> _Records for this task_
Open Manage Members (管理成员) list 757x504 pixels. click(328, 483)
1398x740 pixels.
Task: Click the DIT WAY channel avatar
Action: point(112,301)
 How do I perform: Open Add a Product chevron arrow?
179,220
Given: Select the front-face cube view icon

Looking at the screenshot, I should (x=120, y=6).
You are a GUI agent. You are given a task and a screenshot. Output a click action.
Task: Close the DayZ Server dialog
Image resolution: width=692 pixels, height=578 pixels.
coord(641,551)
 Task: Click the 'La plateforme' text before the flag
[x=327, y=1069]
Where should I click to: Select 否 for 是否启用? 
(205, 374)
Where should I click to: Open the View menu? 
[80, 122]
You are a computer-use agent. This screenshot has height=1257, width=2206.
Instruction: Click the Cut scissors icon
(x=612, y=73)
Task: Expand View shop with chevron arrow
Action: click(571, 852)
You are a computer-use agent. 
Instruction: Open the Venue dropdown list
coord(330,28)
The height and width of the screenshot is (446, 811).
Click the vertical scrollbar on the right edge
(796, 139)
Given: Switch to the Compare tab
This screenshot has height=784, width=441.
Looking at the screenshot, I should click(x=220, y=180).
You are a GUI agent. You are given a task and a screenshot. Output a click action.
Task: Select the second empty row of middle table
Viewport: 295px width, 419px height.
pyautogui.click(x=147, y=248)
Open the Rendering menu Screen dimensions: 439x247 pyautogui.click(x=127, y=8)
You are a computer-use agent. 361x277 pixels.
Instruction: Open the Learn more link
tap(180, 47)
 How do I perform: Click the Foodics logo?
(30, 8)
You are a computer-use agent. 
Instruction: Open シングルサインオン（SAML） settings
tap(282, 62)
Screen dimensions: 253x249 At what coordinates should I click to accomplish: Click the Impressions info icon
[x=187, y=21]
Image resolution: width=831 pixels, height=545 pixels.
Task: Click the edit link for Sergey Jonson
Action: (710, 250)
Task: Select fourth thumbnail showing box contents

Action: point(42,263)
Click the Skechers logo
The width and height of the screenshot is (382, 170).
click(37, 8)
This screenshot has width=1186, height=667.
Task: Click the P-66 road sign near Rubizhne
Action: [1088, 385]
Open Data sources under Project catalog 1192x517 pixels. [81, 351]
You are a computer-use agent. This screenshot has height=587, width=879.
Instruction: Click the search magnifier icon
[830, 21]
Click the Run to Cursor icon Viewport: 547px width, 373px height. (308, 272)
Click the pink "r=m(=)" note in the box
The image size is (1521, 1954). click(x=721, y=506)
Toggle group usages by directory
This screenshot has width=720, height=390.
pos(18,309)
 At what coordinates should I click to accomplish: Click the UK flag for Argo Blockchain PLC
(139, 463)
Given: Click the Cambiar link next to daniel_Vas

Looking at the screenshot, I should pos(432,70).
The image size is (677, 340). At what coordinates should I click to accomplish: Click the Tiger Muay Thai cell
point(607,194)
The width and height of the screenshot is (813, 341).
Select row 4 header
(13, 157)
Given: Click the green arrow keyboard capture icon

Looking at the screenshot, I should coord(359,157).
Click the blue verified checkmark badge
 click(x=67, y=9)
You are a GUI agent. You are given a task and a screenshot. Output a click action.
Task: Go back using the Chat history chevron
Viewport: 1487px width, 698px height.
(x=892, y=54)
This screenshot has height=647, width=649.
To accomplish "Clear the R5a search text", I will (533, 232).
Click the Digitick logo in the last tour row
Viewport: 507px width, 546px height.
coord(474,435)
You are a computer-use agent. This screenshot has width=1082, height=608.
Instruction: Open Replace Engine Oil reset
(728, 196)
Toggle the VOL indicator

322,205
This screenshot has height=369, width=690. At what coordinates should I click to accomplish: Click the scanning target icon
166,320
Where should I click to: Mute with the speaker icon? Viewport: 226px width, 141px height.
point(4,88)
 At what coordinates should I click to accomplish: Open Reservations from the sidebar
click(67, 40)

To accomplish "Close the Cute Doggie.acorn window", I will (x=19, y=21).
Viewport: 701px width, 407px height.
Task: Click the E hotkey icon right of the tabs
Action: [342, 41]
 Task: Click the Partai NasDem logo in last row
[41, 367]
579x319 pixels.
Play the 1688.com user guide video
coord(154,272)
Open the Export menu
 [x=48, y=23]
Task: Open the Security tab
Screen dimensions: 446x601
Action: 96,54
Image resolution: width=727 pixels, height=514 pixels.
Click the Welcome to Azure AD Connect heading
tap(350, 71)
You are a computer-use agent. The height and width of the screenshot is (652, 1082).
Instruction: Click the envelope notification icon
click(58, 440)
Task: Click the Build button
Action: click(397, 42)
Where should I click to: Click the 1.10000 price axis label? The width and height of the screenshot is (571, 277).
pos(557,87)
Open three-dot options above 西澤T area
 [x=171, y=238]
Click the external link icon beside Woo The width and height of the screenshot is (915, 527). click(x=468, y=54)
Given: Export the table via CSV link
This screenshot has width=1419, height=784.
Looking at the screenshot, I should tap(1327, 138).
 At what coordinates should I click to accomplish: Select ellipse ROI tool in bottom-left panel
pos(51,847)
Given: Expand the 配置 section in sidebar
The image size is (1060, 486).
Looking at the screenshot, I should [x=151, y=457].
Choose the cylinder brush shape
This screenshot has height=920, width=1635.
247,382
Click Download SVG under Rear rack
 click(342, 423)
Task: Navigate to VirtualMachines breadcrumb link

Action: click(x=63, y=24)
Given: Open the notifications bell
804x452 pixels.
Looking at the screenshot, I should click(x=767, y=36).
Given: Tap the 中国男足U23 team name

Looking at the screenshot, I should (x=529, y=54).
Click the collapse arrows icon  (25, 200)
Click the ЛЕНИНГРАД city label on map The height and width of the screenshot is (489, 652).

> _Job_
Rewrite the rows from the line with "Click Download SVG under Rear rack" through the end of the rows, substituting "Goal" for "Given" and leaving everything else unchanged.

> _Written answer_
Click Download SVG under Rear rack
 click(342, 423)
Task: Navigate to VirtualMachines breadcrumb link

Action: click(x=63, y=24)
Goal: Open the notifications bell
804x452 pixels.
Looking at the screenshot, I should click(x=767, y=36).
Goal: Tap the 中国男足U23 team name

Looking at the screenshot, I should (x=529, y=54).
Click the collapse arrows icon  (25, 200)
Click the ЛЕНИНГРАД city label on map The height and width of the screenshot is (489, 652).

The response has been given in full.